WeekendCEO · 10/04/2021 02:33

So the next child going to uni will get 3 years of financial support but so far the first child has only had 2 years? If that’s right, then I would make it fair by giving the first child another years worth of support. Presumably the first child will have more debt or had to work more than the next child will? I’d want to keep things fair.

Russell19 · 10/04/2021 02:34

If she has a job and a house then why would you continue paying? She doesn't need it. It's not a given that adult children get allowances at uni. I never did, I had to work!

ILikeTheWineNotTheLabel · 10/04/2021 02:35

I think the DSD information should have been in your original post. Massively changes the dynamic.

You let her down when she needed you. Now you want to weasel out of making it right.

Disgusting.

I wouldn’t expect much in the way of help from her in your old age if you continue like this.

But then I guess you are thinking that you’ve got two kids of your own to fall back on, and any distance that ensues with your DSD will be further excuse to push her further and further out of your lives. Those are the type of “circumstances” that just arise from time to time that warrant concentrating on other things, just like the “circumstances” basil hat arose during her first t o years of study.
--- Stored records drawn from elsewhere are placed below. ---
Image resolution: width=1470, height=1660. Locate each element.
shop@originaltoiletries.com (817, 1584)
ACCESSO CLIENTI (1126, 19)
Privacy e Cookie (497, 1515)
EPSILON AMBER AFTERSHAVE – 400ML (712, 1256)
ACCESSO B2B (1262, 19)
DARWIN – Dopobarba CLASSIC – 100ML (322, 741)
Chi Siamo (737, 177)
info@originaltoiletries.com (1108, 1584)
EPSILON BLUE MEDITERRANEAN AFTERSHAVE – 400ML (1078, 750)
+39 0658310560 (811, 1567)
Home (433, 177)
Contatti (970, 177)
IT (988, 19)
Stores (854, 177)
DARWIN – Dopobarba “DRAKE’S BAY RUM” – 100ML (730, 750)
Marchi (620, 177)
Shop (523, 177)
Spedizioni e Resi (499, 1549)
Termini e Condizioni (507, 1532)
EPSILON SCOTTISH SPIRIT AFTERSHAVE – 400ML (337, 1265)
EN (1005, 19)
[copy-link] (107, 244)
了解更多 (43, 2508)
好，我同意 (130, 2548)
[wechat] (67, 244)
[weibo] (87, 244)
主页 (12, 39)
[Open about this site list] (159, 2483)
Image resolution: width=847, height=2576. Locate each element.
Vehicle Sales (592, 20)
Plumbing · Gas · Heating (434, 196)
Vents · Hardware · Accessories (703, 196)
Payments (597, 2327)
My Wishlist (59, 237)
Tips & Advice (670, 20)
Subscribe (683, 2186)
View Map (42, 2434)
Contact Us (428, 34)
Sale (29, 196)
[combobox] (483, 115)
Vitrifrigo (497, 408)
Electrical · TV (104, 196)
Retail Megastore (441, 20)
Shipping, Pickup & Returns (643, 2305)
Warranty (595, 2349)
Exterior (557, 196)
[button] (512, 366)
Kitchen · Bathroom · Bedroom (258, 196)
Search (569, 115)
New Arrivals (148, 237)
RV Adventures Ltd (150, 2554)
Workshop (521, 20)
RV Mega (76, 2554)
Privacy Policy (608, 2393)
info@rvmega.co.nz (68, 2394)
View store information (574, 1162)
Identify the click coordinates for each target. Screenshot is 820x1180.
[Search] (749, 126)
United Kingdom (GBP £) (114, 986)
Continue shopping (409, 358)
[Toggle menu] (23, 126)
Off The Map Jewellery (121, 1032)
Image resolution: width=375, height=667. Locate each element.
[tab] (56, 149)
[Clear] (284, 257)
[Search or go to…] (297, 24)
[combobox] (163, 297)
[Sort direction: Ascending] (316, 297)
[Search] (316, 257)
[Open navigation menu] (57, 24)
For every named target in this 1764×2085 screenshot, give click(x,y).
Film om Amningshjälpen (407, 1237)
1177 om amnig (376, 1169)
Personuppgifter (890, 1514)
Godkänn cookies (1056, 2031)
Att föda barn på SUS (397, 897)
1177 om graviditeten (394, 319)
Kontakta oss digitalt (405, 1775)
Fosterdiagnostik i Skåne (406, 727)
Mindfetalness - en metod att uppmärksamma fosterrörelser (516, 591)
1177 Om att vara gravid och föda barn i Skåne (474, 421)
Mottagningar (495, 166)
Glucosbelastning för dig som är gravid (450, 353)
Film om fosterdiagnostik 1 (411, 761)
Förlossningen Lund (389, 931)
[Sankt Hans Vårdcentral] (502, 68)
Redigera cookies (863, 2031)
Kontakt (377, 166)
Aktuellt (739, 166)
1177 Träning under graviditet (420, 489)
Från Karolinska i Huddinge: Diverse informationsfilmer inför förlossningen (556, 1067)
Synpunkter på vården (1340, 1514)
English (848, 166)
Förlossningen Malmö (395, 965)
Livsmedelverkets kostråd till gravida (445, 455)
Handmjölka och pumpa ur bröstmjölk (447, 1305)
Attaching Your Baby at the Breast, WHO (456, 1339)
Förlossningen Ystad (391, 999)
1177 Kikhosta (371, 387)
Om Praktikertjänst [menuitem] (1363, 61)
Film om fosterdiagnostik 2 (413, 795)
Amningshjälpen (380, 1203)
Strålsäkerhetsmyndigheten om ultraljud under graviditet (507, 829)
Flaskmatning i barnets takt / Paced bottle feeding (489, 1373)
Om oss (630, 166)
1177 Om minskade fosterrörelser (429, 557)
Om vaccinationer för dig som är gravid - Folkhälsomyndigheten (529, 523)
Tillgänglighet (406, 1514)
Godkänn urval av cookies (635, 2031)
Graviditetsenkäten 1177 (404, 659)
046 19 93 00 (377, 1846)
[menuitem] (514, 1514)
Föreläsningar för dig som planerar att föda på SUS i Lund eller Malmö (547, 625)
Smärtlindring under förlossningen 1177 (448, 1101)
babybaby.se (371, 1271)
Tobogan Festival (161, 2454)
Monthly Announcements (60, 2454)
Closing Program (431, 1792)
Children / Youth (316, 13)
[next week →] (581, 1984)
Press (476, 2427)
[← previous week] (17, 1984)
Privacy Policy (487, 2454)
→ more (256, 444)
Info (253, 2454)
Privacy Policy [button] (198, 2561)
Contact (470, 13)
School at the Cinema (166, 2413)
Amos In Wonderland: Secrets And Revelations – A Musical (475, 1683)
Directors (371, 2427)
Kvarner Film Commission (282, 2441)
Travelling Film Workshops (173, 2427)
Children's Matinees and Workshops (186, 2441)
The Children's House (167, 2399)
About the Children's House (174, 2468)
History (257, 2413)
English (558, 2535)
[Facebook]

After all, she’s doing so well for herself that she doesn’t need your help and your children do.

Reprehensible. Manipulative and dishonest behaviour.

HappyTimeTunnelDinosaur · 10/04/2021 02:40

I can understand how she must have felt, even if you did have good reason not to help her initially, that probably felt pretty harsh. I think you need to treat them all as equals so if she only gets 2 years help that's what the others should get too. Maybe you don't 'owe' it as such, but I could understand her feeling quite hurt otherwise.

AllosaurusMum · 10/04/2021 02:43

I would help for another year. I think most people would feel resentful that they weren't helped through uni but their siblings were. Especially considering it's not because you can't help her, but because you want the money go to the kids who will be helped through uni.